- Source data
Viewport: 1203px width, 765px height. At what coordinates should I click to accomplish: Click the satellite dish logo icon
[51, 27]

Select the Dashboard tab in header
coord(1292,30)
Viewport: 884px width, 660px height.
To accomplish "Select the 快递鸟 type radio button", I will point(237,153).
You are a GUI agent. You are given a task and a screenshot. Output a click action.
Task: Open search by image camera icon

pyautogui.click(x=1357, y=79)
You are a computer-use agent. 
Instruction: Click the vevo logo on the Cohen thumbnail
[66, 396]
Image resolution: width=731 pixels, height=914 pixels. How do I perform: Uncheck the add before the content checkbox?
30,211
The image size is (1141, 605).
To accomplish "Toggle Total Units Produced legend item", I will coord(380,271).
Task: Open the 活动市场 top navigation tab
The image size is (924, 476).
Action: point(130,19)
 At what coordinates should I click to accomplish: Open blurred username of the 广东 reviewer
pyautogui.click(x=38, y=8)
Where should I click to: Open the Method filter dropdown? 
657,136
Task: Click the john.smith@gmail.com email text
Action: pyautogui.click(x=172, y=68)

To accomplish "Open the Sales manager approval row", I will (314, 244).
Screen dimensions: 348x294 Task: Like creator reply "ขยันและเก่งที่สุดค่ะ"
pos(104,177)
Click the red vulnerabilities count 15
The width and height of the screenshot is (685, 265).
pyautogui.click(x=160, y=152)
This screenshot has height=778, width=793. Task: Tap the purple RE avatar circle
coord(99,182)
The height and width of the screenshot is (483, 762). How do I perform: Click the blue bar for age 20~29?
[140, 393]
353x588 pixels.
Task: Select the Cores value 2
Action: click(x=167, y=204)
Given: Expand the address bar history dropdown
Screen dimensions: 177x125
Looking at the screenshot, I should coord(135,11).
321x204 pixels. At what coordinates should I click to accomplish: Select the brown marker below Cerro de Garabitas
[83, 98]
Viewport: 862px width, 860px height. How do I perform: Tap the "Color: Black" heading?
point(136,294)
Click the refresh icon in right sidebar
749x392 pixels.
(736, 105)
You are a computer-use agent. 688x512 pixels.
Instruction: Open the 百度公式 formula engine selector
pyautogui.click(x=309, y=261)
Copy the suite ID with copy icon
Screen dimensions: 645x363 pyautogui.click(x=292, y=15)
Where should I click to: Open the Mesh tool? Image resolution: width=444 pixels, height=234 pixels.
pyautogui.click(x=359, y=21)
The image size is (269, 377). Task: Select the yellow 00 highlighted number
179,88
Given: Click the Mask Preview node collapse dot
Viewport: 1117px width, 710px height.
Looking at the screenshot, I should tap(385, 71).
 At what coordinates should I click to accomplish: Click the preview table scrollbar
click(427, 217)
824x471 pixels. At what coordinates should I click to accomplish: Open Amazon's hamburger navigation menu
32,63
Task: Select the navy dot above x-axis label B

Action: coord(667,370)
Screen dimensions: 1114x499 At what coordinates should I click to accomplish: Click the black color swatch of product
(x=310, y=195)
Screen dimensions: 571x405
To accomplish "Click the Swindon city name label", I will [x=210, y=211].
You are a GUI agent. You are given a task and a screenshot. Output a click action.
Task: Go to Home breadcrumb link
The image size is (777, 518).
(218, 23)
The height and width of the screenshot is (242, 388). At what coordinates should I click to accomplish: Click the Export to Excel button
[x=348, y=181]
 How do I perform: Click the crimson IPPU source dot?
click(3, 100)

- Problem description
In the listing, find every line containing the word "computer" and list it.

- Response for this exercise
You are a computer-use agent. 
You are a computer-use agent. 688x512 pixels.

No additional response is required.